DIRECTIONS FOR THIS TASK:
Taking the listing below, restate word for word each line from the line with "Select the Overview tab" to the line with "You are a computer-use agent. Viewport: 369px", ends included, and stop there.
(THE RECORDS begins)
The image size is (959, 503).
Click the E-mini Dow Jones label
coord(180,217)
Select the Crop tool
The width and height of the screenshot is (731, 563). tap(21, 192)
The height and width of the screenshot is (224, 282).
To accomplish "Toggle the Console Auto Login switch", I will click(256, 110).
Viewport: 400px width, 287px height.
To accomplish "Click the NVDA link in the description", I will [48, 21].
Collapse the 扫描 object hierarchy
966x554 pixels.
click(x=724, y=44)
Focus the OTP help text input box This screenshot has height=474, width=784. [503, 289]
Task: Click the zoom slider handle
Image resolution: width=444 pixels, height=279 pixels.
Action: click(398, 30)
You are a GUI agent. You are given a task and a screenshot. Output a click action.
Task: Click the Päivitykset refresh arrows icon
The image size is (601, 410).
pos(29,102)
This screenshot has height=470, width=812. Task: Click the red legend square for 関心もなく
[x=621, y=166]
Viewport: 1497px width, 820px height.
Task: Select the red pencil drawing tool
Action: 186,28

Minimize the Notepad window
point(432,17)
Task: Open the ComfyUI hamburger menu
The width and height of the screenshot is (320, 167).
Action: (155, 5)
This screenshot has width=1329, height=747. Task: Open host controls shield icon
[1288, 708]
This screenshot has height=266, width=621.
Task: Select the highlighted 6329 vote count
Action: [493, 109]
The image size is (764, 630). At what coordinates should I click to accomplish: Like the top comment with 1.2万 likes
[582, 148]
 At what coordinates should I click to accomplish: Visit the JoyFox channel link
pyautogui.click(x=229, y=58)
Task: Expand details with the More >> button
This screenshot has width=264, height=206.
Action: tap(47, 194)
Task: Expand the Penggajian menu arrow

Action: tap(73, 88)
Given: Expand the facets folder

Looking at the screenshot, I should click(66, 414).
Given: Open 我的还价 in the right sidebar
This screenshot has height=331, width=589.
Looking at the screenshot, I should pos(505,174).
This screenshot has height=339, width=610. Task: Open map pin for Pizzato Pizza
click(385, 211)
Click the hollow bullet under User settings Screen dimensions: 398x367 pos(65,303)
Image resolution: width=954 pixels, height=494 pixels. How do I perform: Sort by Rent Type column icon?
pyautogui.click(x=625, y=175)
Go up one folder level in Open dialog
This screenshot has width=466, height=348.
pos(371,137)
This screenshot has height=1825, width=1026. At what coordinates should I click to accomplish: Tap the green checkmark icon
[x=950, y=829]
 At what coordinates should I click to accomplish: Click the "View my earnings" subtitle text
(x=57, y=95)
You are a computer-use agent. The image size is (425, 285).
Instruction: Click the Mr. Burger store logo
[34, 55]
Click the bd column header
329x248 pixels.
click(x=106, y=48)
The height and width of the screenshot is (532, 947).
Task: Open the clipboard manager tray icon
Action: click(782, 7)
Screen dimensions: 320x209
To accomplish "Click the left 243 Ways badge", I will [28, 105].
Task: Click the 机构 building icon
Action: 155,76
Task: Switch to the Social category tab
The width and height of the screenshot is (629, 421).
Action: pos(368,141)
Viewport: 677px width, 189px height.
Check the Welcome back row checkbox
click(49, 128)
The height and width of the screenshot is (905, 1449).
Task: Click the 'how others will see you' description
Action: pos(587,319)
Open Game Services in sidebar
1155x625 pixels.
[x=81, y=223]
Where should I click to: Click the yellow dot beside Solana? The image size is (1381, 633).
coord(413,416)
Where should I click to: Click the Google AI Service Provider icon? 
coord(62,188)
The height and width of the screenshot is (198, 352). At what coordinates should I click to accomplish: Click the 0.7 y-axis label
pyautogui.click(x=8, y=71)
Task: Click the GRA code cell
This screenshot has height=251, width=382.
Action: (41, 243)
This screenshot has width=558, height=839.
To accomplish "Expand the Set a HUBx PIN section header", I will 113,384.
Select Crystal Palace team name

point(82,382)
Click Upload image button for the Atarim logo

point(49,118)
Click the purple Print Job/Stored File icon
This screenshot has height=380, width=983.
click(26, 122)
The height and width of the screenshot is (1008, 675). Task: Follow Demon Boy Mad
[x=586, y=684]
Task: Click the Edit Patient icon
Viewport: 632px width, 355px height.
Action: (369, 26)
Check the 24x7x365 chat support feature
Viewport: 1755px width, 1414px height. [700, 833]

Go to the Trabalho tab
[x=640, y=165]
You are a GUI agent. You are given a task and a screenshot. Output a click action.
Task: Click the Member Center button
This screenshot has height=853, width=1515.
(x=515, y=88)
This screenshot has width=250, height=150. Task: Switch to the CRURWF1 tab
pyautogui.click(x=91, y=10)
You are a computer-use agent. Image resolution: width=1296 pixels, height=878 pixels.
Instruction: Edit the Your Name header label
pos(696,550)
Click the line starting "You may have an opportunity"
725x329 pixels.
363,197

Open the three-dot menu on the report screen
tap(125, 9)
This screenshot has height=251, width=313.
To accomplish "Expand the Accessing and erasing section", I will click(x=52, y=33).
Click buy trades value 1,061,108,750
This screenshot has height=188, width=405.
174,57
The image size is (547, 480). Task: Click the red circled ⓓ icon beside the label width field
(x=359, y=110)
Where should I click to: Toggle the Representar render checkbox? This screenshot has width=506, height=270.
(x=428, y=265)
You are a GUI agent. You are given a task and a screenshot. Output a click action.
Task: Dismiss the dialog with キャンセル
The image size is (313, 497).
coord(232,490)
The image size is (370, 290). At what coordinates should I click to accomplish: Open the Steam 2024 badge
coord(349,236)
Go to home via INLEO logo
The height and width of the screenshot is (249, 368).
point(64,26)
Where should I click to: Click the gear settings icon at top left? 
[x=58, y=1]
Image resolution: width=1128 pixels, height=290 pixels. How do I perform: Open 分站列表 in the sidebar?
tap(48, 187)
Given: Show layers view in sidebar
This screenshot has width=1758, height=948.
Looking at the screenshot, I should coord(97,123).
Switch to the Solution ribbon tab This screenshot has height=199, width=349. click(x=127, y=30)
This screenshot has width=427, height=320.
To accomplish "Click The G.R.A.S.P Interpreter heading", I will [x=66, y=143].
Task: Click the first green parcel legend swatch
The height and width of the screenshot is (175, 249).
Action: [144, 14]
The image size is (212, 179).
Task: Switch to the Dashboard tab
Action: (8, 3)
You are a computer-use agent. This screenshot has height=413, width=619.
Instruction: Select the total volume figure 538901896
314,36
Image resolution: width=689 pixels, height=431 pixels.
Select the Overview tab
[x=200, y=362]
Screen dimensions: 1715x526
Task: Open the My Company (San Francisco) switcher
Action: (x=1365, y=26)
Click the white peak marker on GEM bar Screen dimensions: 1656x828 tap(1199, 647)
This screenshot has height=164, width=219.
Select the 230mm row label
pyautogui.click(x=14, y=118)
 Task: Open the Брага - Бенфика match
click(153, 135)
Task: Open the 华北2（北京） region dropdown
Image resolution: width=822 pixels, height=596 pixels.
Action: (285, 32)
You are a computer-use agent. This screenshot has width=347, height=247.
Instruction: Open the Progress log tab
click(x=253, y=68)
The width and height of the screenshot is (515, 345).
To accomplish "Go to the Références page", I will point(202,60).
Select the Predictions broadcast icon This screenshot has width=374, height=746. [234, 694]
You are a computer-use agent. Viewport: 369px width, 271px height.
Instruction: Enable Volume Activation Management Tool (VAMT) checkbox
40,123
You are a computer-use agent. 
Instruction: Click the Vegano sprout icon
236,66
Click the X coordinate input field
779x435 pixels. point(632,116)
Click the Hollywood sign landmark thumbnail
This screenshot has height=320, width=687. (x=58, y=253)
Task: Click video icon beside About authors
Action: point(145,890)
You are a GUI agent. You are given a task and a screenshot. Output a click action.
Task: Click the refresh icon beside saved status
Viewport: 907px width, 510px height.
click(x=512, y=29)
(THE RECORDS ends)
RESPONSE TO THIS EXERCISE:
Select the Overview tab
[x=200, y=362]
Screen dimensions: 1715x526
Task: Open the My Company (San Francisco) switcher
Action: (x=1365, y=26)
Click the white peak marker on GEM bar Screen dimensions: 1656x828 tap(1199, 647)
This screenshot has height=164, width=219.
Select the 230mm row label
pyautogui.click(x=14, y=118)
 Task: Open the Брага - Бенфика match
click(153, 135)
Task: Open the 华北2（北京） region dropdown
Image resolution: width=822 pixels, height=596 pixels.
Action: (285, 32)
You are a computer-use agent. This screenshot has width=347, height=247.
Instruction: Open the Progress log tab
click(x=253, y=68)
The width and height of the screenshot is (515, 345).
To accomplish "Go to the Références page", I will point(202,60).
Select the Predictions broadcast icon This screenshot has width=374, height=746. [234, 694]
You are a computer-use agent. Viewport: 369px width, 271px height.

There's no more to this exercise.